ベネット首相とラピッド外相、国会に相当する「クネセト」の解散発表

(イスラエル)

テルアビブ発

2022年06月22日

6月20日付の「エルサレム・ポスト」紙や「タイムズ・オブ・イスラエル」紙など複数のイスラエル現地紙は、ナフタリ・ベネット首相とヤイル・ラピッド外相がクネセト(国会に相当)を解散すると発表したと報じた。

「エルサレム・ポスト」紙によると、政府は6月27日に解散を正式決定するための決議をクネセトに諮る。同記事は、与野党間で10月25日を選挙日とすることで既に合意ができているとしている。解散・総選挙となれば、2019年4月、同年9月、2020年3月、2021年3月に続いて、3年余りの間に5回目の選挙となる(前回の総選挙については2021年3月26日記事参照)。

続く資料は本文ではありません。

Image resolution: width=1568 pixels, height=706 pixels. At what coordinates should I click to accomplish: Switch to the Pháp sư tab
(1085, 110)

現在の与党は、ベネット首相が率いる右派「ヤミナ」とラピッド外相が率いる中道左派「イェシュ・アティド」を含む、右派と左派、アラブ政党まで幅広い政策的志向を持つ8つの政党の連立政権となっている(2021年6月16日記事参照)。

前述の「エルサレム・ポスト」紙によると、連立政権は発足時に「クネセトが解散された場合は、総選挙を経て新たに組閣されるまでの間、ラピッド外相が首相に就任する」ことで合意しているという。その場合、7月に予定されているジョー・バイデン米国大統領のイスラエル訪問(2022年6月16日記事参照)時も、ラピッド外相が首相として対応することになる。

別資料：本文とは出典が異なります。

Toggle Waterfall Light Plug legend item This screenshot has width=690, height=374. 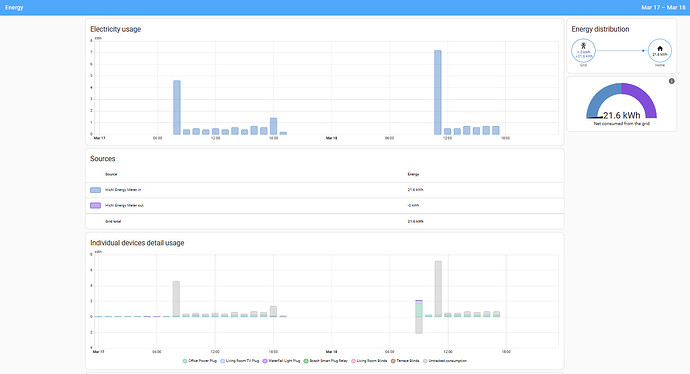281,361
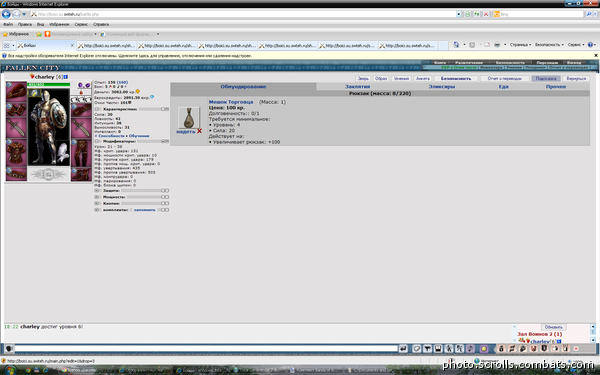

8党連立の与党をめぐっては、政策的志向の違いが先鋭化したことにより、右派「ヤミナ」から4月にイディット・シルマン議員、6月にニル・オルバッハ議員が離党を表明、左派「メレツ」からも5月にガイダ・リナーウィ・ゾアビ議員が離脱した。これにより、発足当初120議席中62議席を有していた与党(2021年6月4日記事参照)は過半数を失い、議会運営が困難な状態になっていた。

総選挙が10月下旬に行われた場合でも、その後に新たな連立交渉や組閣作業が待ち受けている。前回は総選挙(3月23日)から連立合意(6月3日)と組閣完了(6月13日)までに約3カ月を要した。年度後半には2023年度予算関連法案の審議も想定されていたこともあり、政治の先行きが懸念される。